Magozzi stared at him. ‘Are you making this up?’

‘I wish. Anyway, the high school kid had some kind of a breakdown after that, and went to live with some of his dad’s relatives in Germany, see if he couldn’t get a life together.’

‘Germany?’

‘Right. Ties in with the Nazi thing. The sheriff’s going to pull the file and fax us everything.’ Gino blew out a sigh and pushed away his notebook. ‘But you know what? Maybe the old guy was a bad-ass and the world’s better off without him. But his wife and kids? What did they do? Makes you wonder if Morey and his crew ever stopped to think about the wreckage they were leaving behind.’

Magozzi thought about sixty pictures, sixty groups of children who might not have known that Dad was a Nazi – only that he was Dad.

‘Did you get a contact for the surviving son?’

‘Better than that. The kid called the sheriff yesterday. They got kind of close after everything started to go bad, and still keep in touch. He gave me the number. Think I should call?’

‘I think we’d better. Just to make sure he’s still there, cross him off the list.’

Gino picked up the phone. ‘Oh, happy day.’

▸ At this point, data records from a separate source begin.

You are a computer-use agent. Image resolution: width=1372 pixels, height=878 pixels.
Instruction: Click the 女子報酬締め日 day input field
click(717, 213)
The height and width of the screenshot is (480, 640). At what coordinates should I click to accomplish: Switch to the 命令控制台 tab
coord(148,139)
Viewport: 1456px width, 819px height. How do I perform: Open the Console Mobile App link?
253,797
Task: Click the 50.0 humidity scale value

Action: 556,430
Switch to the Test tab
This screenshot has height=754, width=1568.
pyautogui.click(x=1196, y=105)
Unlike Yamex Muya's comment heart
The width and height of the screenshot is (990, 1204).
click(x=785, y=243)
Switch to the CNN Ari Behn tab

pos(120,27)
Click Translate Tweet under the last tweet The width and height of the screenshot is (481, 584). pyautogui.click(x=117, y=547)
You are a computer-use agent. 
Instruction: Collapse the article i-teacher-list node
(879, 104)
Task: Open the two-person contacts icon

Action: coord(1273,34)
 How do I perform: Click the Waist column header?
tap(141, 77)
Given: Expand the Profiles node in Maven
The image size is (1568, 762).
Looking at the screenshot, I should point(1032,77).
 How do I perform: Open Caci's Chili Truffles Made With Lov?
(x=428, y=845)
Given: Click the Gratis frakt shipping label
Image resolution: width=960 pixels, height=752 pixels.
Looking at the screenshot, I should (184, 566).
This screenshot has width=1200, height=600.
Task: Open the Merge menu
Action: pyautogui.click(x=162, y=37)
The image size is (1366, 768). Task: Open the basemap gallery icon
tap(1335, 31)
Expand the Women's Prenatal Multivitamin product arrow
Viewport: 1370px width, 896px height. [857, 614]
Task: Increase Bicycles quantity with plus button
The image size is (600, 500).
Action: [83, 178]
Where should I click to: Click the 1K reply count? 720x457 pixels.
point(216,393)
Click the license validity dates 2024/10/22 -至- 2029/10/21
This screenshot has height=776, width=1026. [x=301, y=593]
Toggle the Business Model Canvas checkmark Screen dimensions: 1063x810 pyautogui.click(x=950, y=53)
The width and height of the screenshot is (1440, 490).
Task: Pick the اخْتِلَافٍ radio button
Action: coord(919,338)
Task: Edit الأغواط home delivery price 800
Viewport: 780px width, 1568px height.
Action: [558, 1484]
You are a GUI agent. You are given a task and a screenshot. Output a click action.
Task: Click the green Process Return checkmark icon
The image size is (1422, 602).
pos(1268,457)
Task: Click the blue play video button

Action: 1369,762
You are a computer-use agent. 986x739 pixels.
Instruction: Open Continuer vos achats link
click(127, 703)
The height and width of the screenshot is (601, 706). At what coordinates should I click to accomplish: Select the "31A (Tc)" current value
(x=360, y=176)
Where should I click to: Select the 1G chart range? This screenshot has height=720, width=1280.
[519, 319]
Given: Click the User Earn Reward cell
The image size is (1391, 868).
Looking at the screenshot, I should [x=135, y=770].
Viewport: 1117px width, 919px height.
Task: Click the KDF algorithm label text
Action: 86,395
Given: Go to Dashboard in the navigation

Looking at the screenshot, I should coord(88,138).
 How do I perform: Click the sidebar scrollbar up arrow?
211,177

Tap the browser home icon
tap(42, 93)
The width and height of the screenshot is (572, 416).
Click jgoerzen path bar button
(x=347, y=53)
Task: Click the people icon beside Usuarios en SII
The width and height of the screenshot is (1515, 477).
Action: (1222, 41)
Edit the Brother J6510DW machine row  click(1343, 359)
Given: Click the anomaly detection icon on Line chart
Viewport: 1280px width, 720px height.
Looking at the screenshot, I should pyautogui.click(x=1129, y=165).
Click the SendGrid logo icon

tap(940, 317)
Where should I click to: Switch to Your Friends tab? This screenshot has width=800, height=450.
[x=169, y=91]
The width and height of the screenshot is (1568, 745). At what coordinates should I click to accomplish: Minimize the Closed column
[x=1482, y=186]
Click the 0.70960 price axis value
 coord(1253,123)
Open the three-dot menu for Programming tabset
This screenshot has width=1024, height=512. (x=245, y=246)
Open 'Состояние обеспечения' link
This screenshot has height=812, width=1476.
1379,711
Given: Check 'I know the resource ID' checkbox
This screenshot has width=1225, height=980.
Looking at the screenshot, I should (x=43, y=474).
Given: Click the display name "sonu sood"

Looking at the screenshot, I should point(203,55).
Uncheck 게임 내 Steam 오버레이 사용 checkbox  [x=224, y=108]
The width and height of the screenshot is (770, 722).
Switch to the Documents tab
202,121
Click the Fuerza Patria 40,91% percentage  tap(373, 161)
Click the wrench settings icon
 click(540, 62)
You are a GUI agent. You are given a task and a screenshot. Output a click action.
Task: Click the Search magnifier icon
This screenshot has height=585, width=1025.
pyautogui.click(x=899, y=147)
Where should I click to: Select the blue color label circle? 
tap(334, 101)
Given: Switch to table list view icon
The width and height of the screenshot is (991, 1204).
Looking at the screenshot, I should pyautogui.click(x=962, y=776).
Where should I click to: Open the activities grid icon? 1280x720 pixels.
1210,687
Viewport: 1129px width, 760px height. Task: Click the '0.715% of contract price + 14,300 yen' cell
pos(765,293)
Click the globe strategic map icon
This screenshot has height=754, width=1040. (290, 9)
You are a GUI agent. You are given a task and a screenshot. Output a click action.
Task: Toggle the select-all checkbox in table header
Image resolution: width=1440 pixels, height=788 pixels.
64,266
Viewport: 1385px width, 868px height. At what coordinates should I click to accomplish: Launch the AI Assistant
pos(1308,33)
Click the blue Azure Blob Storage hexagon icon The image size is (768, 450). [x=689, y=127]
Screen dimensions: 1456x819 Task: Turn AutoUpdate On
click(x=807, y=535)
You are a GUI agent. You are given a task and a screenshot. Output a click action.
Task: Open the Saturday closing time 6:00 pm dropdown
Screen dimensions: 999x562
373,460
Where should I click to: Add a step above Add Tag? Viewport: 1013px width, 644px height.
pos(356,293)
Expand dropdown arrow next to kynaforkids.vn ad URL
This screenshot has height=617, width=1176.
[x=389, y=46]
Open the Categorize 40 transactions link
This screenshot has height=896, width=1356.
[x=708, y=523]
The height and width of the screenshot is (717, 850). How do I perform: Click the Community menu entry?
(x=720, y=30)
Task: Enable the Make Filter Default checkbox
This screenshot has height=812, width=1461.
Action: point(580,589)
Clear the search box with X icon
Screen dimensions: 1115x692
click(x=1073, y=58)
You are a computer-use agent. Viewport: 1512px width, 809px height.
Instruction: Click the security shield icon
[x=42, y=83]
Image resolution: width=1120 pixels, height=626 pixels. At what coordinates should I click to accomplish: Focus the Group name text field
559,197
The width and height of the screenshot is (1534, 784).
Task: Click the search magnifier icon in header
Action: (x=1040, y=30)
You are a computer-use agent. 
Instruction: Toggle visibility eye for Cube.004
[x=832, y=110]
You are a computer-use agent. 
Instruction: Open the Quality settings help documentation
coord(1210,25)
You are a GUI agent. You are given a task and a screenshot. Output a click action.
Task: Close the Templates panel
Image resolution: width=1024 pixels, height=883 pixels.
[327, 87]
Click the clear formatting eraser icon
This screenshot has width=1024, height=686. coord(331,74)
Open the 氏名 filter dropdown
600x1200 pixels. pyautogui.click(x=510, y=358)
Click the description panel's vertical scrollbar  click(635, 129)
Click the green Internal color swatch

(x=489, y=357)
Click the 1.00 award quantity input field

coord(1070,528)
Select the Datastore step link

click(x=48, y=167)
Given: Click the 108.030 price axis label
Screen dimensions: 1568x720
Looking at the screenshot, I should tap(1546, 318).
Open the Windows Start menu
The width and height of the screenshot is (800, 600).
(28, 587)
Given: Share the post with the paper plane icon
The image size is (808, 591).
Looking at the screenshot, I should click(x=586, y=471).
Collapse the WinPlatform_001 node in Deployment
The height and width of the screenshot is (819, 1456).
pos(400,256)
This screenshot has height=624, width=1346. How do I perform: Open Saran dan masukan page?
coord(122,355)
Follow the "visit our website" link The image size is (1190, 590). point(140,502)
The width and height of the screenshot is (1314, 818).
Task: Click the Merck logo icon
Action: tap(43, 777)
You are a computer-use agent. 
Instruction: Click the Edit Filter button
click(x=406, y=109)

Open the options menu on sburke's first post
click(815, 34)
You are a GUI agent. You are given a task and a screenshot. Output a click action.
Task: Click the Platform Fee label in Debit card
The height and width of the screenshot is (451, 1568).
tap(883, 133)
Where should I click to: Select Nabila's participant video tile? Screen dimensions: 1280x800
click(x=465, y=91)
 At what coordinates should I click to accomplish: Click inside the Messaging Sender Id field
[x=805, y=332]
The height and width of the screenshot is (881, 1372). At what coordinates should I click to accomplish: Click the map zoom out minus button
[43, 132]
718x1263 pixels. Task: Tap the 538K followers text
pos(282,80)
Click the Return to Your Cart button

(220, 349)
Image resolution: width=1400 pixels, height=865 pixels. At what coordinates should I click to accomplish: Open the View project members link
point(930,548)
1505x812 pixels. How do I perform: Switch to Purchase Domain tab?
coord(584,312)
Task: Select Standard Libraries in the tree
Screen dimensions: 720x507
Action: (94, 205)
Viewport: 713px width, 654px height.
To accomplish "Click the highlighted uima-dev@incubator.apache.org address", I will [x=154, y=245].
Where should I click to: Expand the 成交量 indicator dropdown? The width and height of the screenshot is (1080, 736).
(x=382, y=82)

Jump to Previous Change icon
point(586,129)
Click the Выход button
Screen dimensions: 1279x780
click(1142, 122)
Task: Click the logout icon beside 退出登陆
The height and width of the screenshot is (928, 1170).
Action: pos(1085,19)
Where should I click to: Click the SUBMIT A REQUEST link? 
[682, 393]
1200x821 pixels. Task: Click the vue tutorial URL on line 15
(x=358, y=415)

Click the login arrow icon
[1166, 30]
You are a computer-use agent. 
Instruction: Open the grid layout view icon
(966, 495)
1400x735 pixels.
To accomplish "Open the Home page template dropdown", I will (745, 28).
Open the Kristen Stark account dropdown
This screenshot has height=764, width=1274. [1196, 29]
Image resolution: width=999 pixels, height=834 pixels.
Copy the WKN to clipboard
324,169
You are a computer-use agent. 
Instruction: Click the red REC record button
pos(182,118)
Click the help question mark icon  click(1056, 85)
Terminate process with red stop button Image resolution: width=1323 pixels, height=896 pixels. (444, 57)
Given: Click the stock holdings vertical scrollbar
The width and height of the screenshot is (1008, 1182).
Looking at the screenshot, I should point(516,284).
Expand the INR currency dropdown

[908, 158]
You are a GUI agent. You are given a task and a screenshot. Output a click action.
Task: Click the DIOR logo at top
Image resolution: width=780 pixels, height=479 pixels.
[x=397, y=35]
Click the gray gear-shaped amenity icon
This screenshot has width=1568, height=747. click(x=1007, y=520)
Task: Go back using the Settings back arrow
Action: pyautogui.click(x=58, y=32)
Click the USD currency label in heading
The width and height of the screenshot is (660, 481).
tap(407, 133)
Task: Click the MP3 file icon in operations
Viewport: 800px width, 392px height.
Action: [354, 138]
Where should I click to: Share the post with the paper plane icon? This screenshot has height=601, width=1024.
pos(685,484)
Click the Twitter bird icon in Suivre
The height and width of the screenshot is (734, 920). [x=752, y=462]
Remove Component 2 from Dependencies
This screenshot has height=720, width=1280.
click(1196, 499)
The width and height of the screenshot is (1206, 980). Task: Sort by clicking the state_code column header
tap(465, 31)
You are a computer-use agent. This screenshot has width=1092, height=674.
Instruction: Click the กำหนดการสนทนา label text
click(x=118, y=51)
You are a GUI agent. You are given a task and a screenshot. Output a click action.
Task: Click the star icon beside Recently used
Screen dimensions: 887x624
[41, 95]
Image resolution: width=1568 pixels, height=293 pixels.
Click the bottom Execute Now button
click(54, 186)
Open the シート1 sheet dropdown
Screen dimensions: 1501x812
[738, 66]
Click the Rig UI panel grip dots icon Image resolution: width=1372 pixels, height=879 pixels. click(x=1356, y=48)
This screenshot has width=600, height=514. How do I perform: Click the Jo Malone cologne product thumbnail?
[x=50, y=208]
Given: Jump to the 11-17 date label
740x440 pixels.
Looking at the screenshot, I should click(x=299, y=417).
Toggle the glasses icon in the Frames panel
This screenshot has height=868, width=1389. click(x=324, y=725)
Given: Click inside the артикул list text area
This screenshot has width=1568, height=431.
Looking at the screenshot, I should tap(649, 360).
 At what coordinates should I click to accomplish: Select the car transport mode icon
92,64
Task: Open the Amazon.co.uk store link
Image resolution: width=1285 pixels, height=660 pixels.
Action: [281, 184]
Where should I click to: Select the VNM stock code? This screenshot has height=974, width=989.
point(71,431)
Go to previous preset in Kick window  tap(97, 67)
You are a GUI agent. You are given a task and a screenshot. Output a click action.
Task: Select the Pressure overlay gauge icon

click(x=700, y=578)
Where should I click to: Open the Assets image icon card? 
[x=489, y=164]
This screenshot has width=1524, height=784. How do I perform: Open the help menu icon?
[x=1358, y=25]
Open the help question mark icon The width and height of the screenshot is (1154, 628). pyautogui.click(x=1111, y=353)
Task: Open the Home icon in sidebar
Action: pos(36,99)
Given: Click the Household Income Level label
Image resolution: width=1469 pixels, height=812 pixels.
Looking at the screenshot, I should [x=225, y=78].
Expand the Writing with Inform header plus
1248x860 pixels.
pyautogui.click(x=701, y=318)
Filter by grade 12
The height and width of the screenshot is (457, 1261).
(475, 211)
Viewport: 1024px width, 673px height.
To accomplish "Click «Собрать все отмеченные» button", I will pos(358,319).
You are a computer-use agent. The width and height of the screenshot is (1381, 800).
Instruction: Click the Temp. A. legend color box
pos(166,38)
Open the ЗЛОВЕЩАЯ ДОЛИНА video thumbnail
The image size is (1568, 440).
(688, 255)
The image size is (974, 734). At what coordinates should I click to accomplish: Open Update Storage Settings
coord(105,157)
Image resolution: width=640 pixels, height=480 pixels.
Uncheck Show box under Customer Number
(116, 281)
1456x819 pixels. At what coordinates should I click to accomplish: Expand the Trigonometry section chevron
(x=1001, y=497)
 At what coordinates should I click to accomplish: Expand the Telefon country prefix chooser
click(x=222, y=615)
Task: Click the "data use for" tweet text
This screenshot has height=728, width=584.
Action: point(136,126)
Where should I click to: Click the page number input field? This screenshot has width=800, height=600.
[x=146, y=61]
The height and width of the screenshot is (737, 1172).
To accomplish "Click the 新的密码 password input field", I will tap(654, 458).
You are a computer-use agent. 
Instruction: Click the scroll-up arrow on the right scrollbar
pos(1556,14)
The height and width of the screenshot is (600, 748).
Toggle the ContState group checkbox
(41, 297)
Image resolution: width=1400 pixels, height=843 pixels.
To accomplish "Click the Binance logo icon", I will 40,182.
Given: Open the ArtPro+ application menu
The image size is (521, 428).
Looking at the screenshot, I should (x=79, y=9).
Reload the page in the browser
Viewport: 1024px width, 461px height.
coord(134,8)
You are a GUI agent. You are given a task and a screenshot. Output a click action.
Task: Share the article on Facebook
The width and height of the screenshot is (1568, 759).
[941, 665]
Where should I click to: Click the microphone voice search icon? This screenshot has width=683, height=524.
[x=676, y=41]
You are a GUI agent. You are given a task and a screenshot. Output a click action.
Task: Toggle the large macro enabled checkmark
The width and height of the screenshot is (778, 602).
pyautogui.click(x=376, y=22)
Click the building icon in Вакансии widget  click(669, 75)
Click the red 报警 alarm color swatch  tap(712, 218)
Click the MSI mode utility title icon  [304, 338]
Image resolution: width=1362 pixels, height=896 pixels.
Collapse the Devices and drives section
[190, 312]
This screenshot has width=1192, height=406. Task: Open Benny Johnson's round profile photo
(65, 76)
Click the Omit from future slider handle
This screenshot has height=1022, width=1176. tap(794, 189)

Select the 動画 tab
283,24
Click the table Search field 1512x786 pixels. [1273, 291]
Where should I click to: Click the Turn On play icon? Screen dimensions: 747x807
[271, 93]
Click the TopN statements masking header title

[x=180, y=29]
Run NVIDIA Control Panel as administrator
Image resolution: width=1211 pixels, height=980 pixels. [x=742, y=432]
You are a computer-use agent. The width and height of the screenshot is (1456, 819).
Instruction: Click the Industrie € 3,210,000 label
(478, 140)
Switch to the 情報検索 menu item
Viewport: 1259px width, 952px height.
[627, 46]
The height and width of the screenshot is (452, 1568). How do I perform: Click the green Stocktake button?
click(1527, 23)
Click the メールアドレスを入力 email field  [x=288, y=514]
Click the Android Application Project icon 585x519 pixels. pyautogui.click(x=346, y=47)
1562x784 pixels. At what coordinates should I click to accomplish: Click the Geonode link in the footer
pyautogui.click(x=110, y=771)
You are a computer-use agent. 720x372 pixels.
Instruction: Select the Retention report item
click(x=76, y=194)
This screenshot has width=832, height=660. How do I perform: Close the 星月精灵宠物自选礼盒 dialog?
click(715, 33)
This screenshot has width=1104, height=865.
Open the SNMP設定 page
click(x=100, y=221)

Outside the window, the thunderheads were piled even higher, turning dark, moving in. Langer got up from his desk and turned on the lights.

37

It was hard for Marty to leave the bedroom where Hannah had slept as a child. Even though nothing of her remained in that room, he’d been able to look at the walls and the doorknob and the old wavy glass in the windows, knowing that she had seen the same things a thousand times; that wherever he walked, she had walked before him. After he’d put Morey’s.45 back in the tackle box, he couldn’t feel her around him anymore. It was almost as if she’d seen the gun and the story behind it, and had left the room forever.

He sat cross-legged on the floor for a long time after that, letting himself feel empty as the world darkened outside the windows. He had to turn the light on to finish packing his duffel, then turned it off as he headed downstairs, leaving the room dark behind him.

He found Lily alone in the living room, her face stark in the light of a table lamp. She was watching a baseball game with the sound muted. A weather warning scrolled across the bottom of the screen next to a miniature map of the state. Almost every county was colored orange.

‘Where’re Jack and Becker?’ he asked her.

‘They went out to the greenhouse. Jack left his bag out there.’

‘How long ago?’

‘Right after you went upstairs.’

Marty glanced at his watch and frowned, trying to remember what time it had been when he went up to shower and pack.

‘They’ve been out there about an hour,’ she told him. ‘You took a long time up there, Martin… Where are you going?’

‘Out to get Jack. I want to talk to him a few minutes before we leave.’

‘So talk in the car, or at the hotel.’

‘No offense, Lily, but if he knows something about who killed Morey, I don’t think he’ll talk about it in front of you.’

Lily snorted. ‘He hasn’t exactly been running off at the mouth with you, either, has he?’

‘I think I have a little more leverage now.’

That got her attention. ‘You found this in the shower?’

‘Lock the doors after me.’

‘Don’t be silly. Nobody shot at me. I’m the good person in the family.’

Marty smiled. He couldn’t help it. And that had probably been her intention. ‘I mean it, Lily. I already locked the back, and I’m going to stand outside the front door until I hear you turn the lock. And pack an overnight bag while I’m out there.’

Lily sighed in annoyance and got up to follow him to the door. ‘I already packed. Five minutes. You men are so pokey, it’s a miracle you ever get anything done.’

Marty felt the sweat bead up on his skin the minute he stepped outside. It was still breathlessly hot and oppressive. The clouds to the west had blackened, bringing on an early twilight in that eerie, grayish green that always precedes a summer storm, distorting the true colors of the world like cheap sunglasses with yellow lenses. The winding path from the house through the back planting beds was shadowed, grayed, and dulled by the strange light.